La firma sancisce un percorso condiviso tra le istituzioni per garantire tutela, conservazione, restauro e piena fruibilità pubblica del complesso architettonico, promuovendo al tempo stesso una valorizzazione integrata e una gestione sostenibile, inserita in una strategia coordinata di sviluppo culturale del territorio marchigiano. L’obiettivo è restituire la Villa alla collettività e trasformarla in un motore di crescita culturale e turistica.
«Con questo accordo rafforziamo una collaborazione istituzionale concreta che consentirà di dare un forte impulso al rilancio di Villa Buonaccorsi e di restituire pienamente questo capolavoro alla fruizione pubblica», ha dichiarato il ministro Giuli. Per Acquaroli si tratta di «un passaggio decisivo per la tutela di un patrimonio di straordinario valore, da integrare nel sistema culturale e turistico regionale e nazionale, in rete con musei, siti archeologici e altri luoghi della cultura». Il sindaco Tartabini ha sottolineato la disponibilità del Comune a coinvolgere cittadinanza e realtà locali, affinché la Villa torni a essere un punto di riferimento per la valorizzazione culturale e turistica.
L’intesa definisce le linee operative per la predisposizione di un Piano strategico di sviluppo culturale integrato che guiderà gli interventi di recupero, il miglioramento dell’accessibilità fisica e culturale, il potenziamento dei servizi di accoglienza, didattica e mediazione, con particolare attenzione all’inclusione delle persone con disabilità.

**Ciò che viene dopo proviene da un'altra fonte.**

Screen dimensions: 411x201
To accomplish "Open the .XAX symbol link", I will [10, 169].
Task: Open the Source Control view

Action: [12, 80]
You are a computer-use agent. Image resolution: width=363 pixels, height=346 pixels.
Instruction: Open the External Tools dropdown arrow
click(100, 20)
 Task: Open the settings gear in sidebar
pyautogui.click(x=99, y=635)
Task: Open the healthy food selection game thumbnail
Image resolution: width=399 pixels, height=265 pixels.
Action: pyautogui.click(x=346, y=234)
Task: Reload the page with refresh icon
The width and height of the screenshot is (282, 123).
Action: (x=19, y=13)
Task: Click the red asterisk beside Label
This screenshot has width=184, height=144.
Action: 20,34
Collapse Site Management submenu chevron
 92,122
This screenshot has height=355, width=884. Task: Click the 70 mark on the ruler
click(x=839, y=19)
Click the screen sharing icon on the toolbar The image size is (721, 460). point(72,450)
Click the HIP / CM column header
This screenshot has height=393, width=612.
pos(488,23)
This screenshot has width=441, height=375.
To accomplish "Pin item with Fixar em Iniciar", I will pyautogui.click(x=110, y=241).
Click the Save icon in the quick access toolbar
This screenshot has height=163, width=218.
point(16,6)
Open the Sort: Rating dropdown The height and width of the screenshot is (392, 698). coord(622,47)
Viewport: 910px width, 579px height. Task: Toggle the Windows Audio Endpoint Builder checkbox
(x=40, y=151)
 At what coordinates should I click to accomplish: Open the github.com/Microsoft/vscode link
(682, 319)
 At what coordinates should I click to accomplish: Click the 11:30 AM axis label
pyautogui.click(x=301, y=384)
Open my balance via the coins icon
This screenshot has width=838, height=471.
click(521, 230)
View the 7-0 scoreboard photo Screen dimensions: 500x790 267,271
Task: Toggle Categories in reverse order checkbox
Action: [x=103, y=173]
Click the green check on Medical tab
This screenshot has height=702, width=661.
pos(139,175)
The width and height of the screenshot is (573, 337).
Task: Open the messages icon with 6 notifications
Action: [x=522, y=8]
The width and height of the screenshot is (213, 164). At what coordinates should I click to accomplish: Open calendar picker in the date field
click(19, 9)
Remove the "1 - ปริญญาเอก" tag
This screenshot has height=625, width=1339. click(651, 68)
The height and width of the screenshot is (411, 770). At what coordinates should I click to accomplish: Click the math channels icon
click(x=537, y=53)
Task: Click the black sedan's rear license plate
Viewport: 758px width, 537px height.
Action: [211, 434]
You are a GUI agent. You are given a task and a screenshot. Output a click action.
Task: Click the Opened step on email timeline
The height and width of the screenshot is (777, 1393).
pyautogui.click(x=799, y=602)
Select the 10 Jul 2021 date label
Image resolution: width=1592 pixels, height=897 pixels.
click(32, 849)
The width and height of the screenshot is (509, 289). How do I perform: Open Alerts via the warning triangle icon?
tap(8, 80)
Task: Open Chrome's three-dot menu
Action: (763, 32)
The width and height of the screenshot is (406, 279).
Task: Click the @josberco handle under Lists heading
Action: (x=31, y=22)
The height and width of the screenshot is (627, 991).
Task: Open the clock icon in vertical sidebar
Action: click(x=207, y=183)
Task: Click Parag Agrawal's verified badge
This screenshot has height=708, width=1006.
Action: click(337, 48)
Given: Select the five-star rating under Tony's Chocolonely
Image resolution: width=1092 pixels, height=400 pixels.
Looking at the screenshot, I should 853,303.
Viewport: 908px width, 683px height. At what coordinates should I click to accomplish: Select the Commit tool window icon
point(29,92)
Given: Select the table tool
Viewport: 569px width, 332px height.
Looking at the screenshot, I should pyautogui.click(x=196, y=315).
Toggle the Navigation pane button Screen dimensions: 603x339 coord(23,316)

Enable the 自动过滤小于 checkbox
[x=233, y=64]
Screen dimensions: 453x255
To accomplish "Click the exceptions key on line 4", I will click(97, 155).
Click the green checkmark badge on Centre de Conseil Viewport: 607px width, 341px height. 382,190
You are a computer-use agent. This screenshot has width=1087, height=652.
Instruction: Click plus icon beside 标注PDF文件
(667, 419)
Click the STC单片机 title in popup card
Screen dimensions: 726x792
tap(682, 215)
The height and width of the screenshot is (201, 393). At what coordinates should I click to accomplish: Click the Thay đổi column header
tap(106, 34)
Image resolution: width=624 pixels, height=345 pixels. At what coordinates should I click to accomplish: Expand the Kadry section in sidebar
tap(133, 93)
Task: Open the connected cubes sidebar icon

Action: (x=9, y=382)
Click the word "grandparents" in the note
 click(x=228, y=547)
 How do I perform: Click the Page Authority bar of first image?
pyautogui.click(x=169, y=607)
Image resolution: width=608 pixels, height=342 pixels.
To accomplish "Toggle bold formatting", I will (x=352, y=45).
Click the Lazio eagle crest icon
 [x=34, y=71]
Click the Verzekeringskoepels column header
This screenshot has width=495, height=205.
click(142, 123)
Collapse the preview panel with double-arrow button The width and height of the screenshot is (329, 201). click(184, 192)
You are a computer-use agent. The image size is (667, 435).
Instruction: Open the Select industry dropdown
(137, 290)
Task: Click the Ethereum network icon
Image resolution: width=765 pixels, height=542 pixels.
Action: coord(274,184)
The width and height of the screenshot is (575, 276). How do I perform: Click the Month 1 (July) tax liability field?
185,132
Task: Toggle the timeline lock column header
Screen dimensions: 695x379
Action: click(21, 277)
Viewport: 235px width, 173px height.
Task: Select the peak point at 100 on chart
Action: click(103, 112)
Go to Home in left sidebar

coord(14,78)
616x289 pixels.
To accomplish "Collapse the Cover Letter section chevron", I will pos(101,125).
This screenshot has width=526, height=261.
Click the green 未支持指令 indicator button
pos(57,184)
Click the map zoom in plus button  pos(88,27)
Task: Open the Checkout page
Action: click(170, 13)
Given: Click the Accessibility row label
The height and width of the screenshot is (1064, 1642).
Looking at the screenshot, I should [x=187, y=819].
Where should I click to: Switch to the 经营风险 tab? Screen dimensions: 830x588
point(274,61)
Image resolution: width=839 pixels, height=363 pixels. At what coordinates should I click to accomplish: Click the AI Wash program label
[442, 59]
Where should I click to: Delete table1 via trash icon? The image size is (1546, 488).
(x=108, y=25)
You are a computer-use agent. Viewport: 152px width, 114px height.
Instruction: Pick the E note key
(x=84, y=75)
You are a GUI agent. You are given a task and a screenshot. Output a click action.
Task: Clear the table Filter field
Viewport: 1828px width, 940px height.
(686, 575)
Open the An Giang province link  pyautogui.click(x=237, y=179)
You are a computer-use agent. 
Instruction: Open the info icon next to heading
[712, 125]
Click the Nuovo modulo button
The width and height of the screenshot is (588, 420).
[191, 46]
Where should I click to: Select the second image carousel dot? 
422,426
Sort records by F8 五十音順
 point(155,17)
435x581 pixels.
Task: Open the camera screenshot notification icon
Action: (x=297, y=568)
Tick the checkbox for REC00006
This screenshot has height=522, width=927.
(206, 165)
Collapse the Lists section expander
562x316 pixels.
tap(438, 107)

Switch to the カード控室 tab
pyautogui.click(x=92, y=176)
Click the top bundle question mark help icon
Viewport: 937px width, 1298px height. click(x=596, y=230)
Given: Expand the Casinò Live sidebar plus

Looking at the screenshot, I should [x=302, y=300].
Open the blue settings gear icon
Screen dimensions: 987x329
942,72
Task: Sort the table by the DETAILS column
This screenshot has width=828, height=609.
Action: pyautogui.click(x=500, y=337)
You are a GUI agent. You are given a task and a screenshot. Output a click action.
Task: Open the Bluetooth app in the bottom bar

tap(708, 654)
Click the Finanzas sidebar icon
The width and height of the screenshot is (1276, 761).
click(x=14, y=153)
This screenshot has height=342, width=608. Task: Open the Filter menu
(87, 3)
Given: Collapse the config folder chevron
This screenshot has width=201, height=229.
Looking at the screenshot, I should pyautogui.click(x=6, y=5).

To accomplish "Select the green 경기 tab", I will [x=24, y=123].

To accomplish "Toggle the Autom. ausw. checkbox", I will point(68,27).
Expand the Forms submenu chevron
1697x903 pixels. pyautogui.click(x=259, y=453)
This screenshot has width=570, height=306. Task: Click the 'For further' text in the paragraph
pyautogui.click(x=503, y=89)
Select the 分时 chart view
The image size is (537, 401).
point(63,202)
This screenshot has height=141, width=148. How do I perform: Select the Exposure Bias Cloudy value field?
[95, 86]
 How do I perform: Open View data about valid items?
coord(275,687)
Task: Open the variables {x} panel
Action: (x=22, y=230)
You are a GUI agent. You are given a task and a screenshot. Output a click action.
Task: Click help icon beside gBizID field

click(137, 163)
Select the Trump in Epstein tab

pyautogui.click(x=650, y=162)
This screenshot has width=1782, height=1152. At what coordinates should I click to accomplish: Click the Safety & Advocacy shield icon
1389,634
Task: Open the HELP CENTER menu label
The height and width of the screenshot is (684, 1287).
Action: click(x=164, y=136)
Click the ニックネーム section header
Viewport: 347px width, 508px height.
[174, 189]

Il complesso, già oggetto di importanti investimenti ministeriali, sarà così al centro di un insieme coordinato di azioni mirate a migliorare le condizioni di visita e a rafforzarne il ruolo nel sistema culturale marchigiano. Per l’attuazione dell’accordo verrà istituito un Comitato tecnico istituzionale composto dai rappresentanti di Ministero, Regione e Comune, con funzioni di coordinamento e monitoraggio.